A sharp pain flared in his head, forcing a low grunt from his throat. He squeezed his eyes shut, teeth clenched, as something unfamiliar stirred deep within him—not pain exactly, but pressure, like something waking up after a long sleep.

A presence.

Not a voice. Not yet.

Just awareness.

Ethan slowly opened his eyes.

The room looked the same, but he didn't feel the same.

His heartbeat steadied. His breathing calmed. The fear that should have overwhelmed him simply… wasn't there.

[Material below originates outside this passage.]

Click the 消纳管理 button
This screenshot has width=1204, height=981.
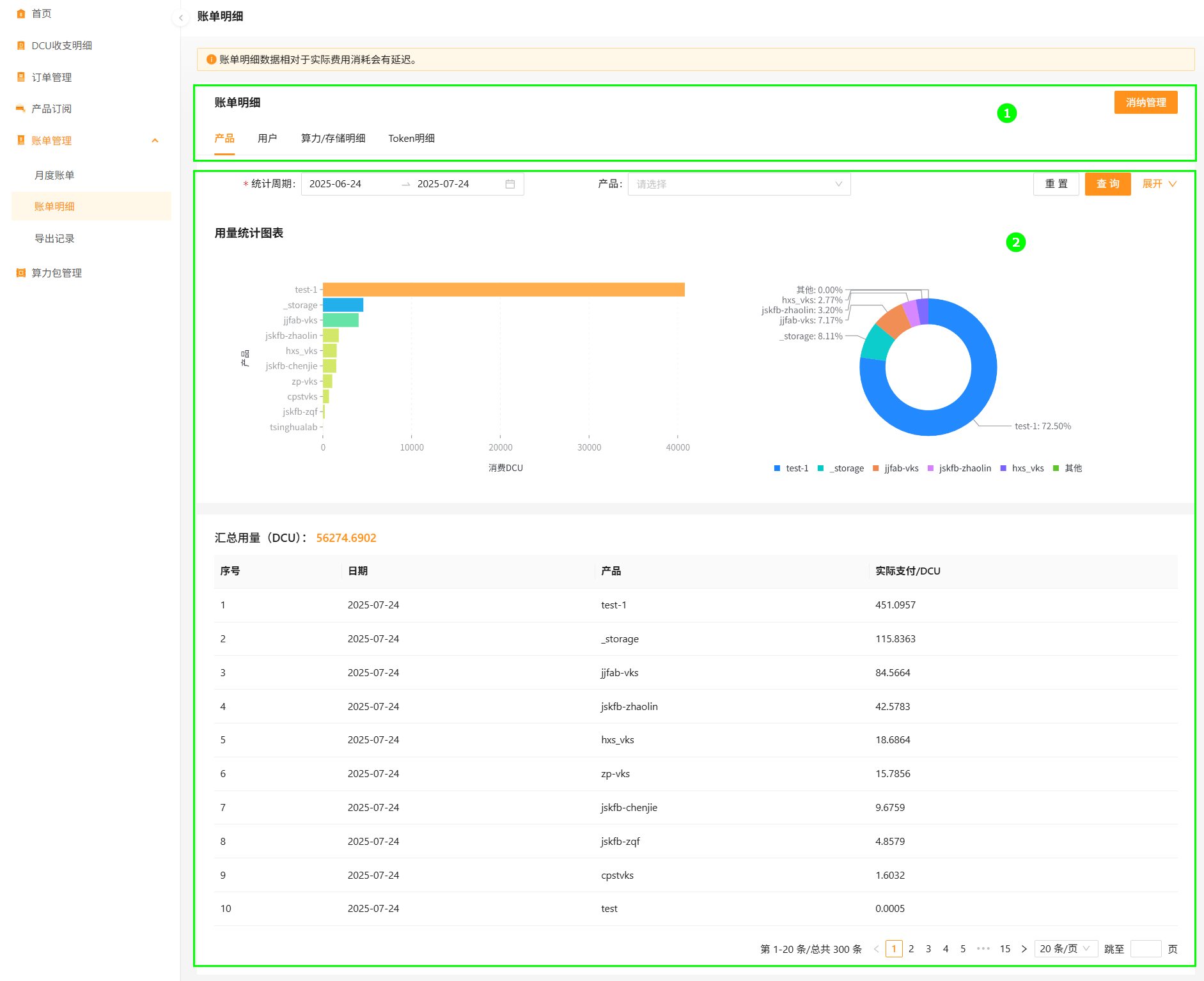pos(1145,102)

In its place was something colder.

Clearer.

"So it's real," he murmured.

Outside his window, the world carried on as if nothing was wrong. Cars passed. People talked. Life moved forward, blind to what was coming.

Ethan stood up and walked to the glass, resting his palm against it.

Six months.

Six months to prepare.

Six months to change everything.

This time, he wouldn't be a shield for someone else's survival.

This time, he would survive—for himself.

And when the world finally ended again—

Ethan's reflection stared back at him, eyes dark and steady.

He would be standing at the top of it.